2011 Horizon League baseball tournament
- Teams: 6
- Format: Double-elimination
- Finals site: Nischwitz Stadium; Dayton, OH;
- Champions: Wright State (4th title)
- Winning coach: Rob Cooper (3rd title)
- MVP: Zach Tanner (Wright State)

= 2011 Horizon League baseball tournament =

The 2011 Horizon League baseball tournament took place from May 22 through 26, near the close of the 2011 NCAA Division I baseball season. The top six of the league's seven teams met in the double-elimination tournament held at Wright State's Nischwitz Stadium in Dayton, Ohio. Top seeded won their fourth Horizon League Championship and earned the conference's automatic bid to the 2011 NCAA Division I baseball tournament.

==Seeding==
The league's six teams are seeded one through six based on winning percentage, using conference games only.

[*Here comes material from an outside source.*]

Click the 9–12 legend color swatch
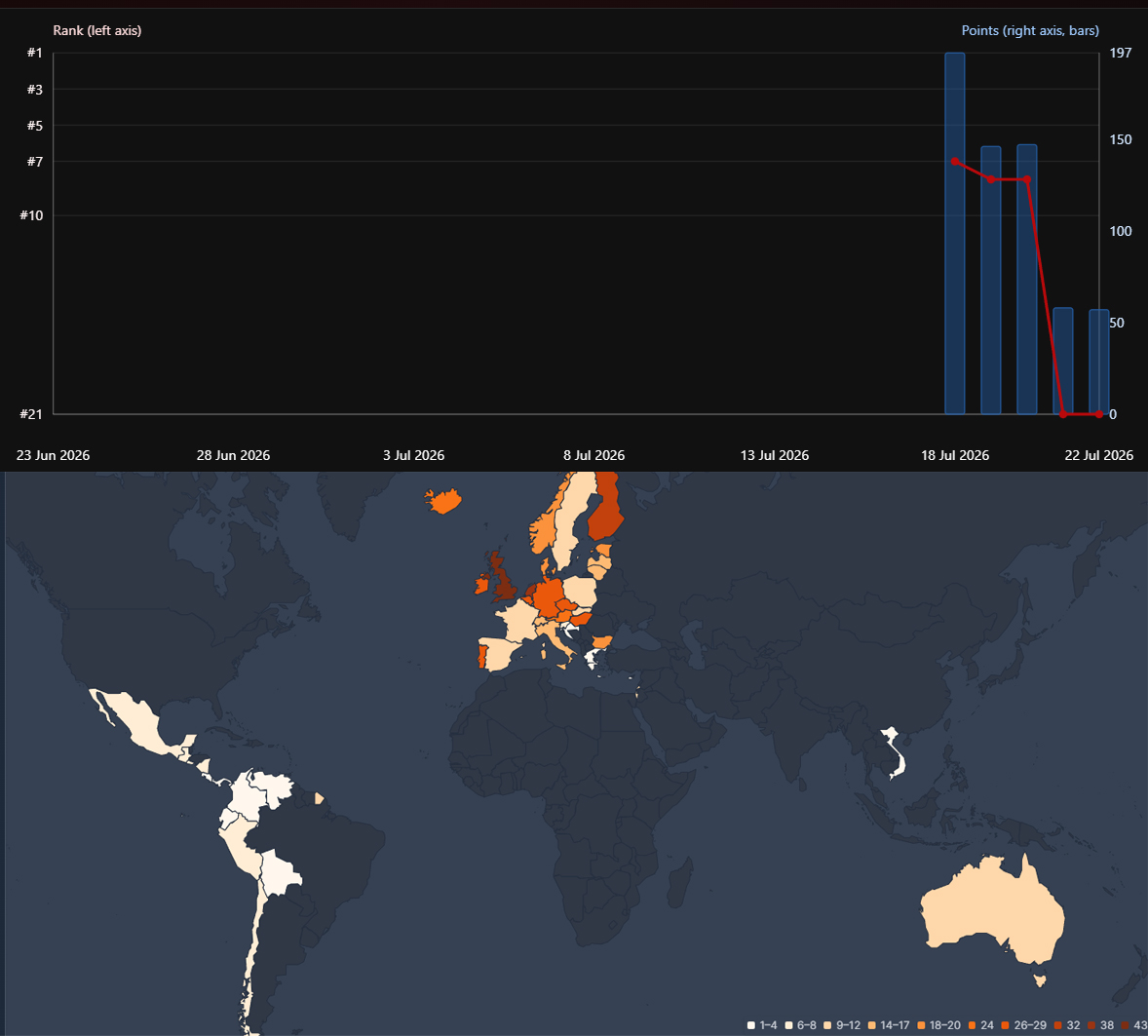Viewport: 1148px width, 1036px height. [x=828, y=1025]
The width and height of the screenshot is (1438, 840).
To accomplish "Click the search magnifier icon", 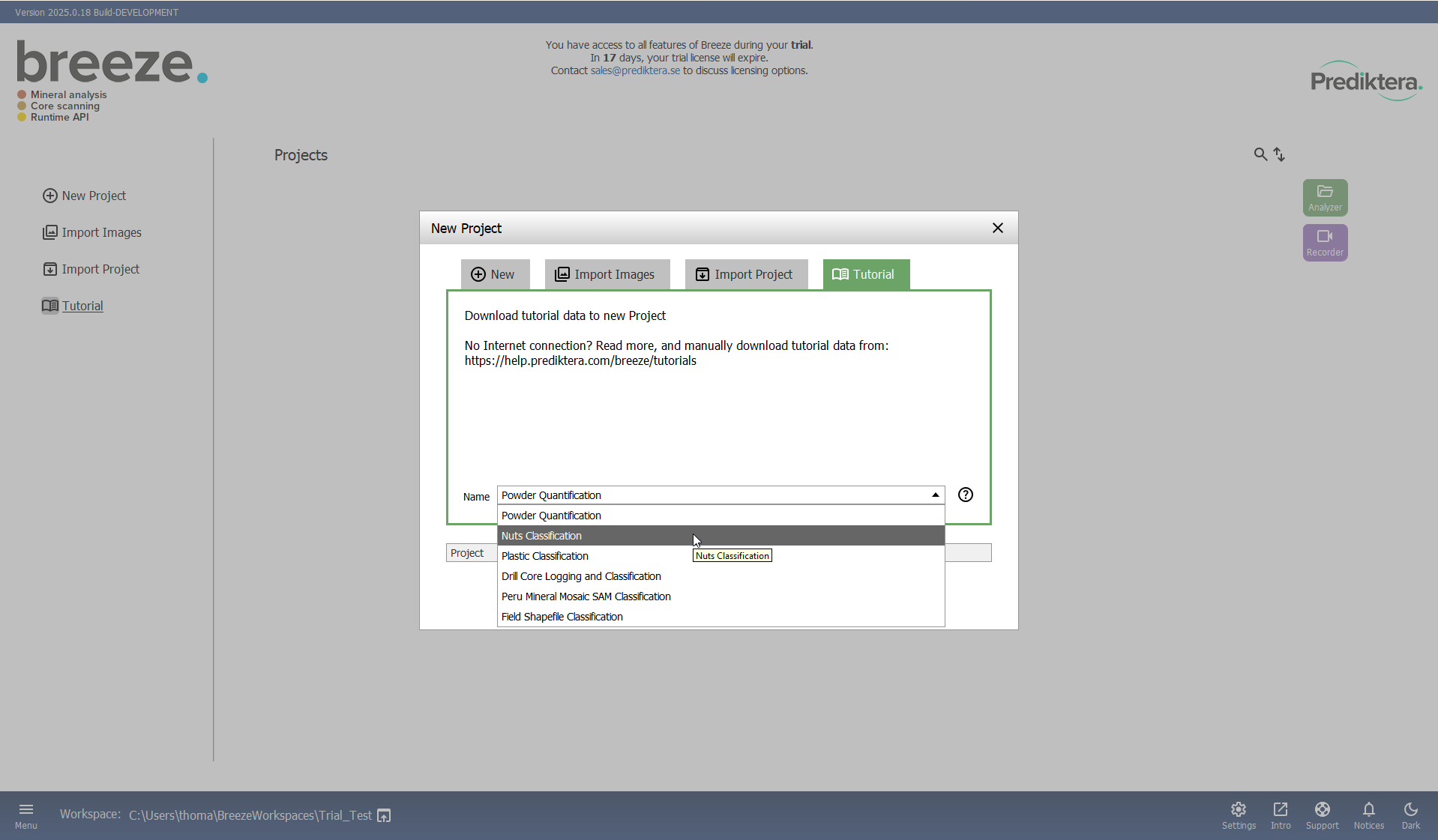I will pos(1260,154).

| Team | W | L | PCT | GB | Seed |
|---|---|---|---|---|---|
| Wright State | 16 | 7 | .696 | — | 1 |
| UIC | 16 | 7 | .696 | — | 2 |
| Milwaukee | 15 | 10 | .600 | 2 | 3 |
| Valparaiso | 14 | 10 | .583 | 2.5 | 4 |
| Butler | 11 | 14 | .440 | 6 | 5 |
| Youngstown State | 7 | 16 | .304 | 9 | 6 |
| Cleveland State | 5 | 20 | .200 | 12 | — |

==All-Tournament Team==
The following players were named to the All-Tournament Team.

| POS | Name | School |
| P | Damon McCormick | Valparaiso |
| Michael Schum | Wright State |
| C | Corey Davis | Wright State |
| 1B | Will Hagel | Valparaiso |
| 2B | Michael Morman | Valparaiso |
| 3B | Zach Tanner | Wright State |
| SS | Justin Kopale | Wright State |
| Chris Manning | Valparaiso |
| OF | Tristan Moore | Wright State |
| Joe Iacobucci | Youngstown State |
| Robbie Robinson | Valparaiso |

===Most Valuable Player===
Zach Tanner was named Most Valuable Player of the Tournament. Tanner was a third baseman for Wright State.